To identify the most suitable LLM for MFH dietary recommendation tasks, we evaluated several mainstream LLMs, including GPT-4 [40], LLaMA2-Chat-7B [41], Qwen2.5-7B [42], and DeepSeek-R1 [43]. Additionally, we considered the influence of model size, incorporating both large-scale models (GPT-4 and DeepSeek-R1) and 7B-parameter models (LLaMA2-Chat-7B and Qwen2.5-7B). During the experiment, we implemented the same prompt set across all models to ensure comparative evaluation under identical input conditions.

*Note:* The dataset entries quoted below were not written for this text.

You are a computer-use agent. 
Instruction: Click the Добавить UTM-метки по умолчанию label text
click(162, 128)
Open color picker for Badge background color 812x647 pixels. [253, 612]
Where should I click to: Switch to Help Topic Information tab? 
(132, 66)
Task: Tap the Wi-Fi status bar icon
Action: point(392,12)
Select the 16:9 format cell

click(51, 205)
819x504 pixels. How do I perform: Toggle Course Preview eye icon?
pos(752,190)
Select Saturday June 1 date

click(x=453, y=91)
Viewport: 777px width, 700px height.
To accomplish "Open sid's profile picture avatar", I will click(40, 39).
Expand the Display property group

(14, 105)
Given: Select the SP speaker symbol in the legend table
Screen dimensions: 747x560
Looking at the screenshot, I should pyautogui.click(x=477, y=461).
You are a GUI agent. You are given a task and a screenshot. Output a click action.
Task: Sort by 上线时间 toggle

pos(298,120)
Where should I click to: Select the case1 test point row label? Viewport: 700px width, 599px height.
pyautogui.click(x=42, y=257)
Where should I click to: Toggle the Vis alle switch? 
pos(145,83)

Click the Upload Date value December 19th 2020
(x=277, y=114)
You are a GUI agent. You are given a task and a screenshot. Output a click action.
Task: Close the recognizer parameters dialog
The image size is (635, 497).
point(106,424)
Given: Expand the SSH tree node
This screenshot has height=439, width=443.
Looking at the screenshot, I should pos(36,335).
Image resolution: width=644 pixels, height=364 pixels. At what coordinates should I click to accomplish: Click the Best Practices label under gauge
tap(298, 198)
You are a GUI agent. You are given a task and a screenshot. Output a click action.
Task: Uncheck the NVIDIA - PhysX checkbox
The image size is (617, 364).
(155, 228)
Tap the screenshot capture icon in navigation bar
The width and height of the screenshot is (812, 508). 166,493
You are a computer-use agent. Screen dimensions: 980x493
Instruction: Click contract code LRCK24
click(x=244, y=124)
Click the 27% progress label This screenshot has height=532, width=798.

All models were integrated with our proposed framework for dietary recommendation generation based on the MFH principles.

Evaluation Metrics

Automated Evaluation

To quantitatively assess the effectiveness and accuracy of the model’s dietary recommendations, we used 2 evaluation metrics: $H i t s @ 1$ and F₁-score. $H i t s @ 1$ measures the proportion of queries where the top-ranked predicted recommendation matches a ground truth answer. This metric evaluates the model’s ability to prioritize the most relevant dietary recommendation. F₁-score captures the harmonic mean of precision (P) and recall (R), offering a balanced evaluation of both aspects. This metric is particularly appropriate in scenarios where multiple valid recommendations may exist for a single query. It is defined as follows:

$\begin{matrix} F_{1} = 2 \times \frac{P \times R}{P + R} \end{matrix}$ (3)

where precision and recall are defined as:

$\begin{matrix} P = \frac{T P}{T P + F P}, R = \frac{T P}{T P + F N} \end{matrix}$ (4)

In this context, $T P$ (true positives) represents the number of dietary recommendations correctly suggested, $F P$ (false positives) indicates inappropriate dietary recommendations incorrectly suggested, and $F N$ (false negatives) refers to appropriate dietary recommendations that the model failed to suggest.

Human Evaluation

While automated evaluation methods are widely applied in natural language processing tasks, they have certain limitations in the context of dietary recommendations. Automated metrics struggle to assess the effectiveness of recommendations, specifically whether the suggested food and their combinations align with MFH principles. Moreover, user acceptability and explainability of the generated dietary recommendations are difficult to accurately assess using automated methods. Therefore, we incorporated human evaluation, integrating subjective ratings from both experts and general users to provide a more comprehensive assessment of the generated dietary recommendations.

Specifically, we assessed the generated dietary plans based on the following five evaluation criteria: (1) rationality, (2) explainability, (3) user acceptability, (4) personalization, and (5) consistency. Rationality assesses whether the recommended dietary plan adhered to both TCM principles and modern nutritional standards. Explainability evaluates whether the recommendations included clear TCM-based justifications. A higher score indicates that the system provided reasonable and understandable explanations rather than simply outputting ingredient combinations. User acceptability measures how well the recommendations aligned with users’ subjective preferences, including taste, cultural adaptability, and feasibility. Personalization assesses whether the system provided tailored recommendations based on an individual’s constitution and health conditions. Consistency examines whether the model produced stable recommendations under similar inputs.

Among these evaluation criteria, rationality, explainability, user acceptability, and personalization were assessed using a 5-point Likert scale (1‐5, where 1 represented the lowest score and 5 represented the highest). Consistency was evaluated using a binary judgment (Yes=5 points and No=0 points).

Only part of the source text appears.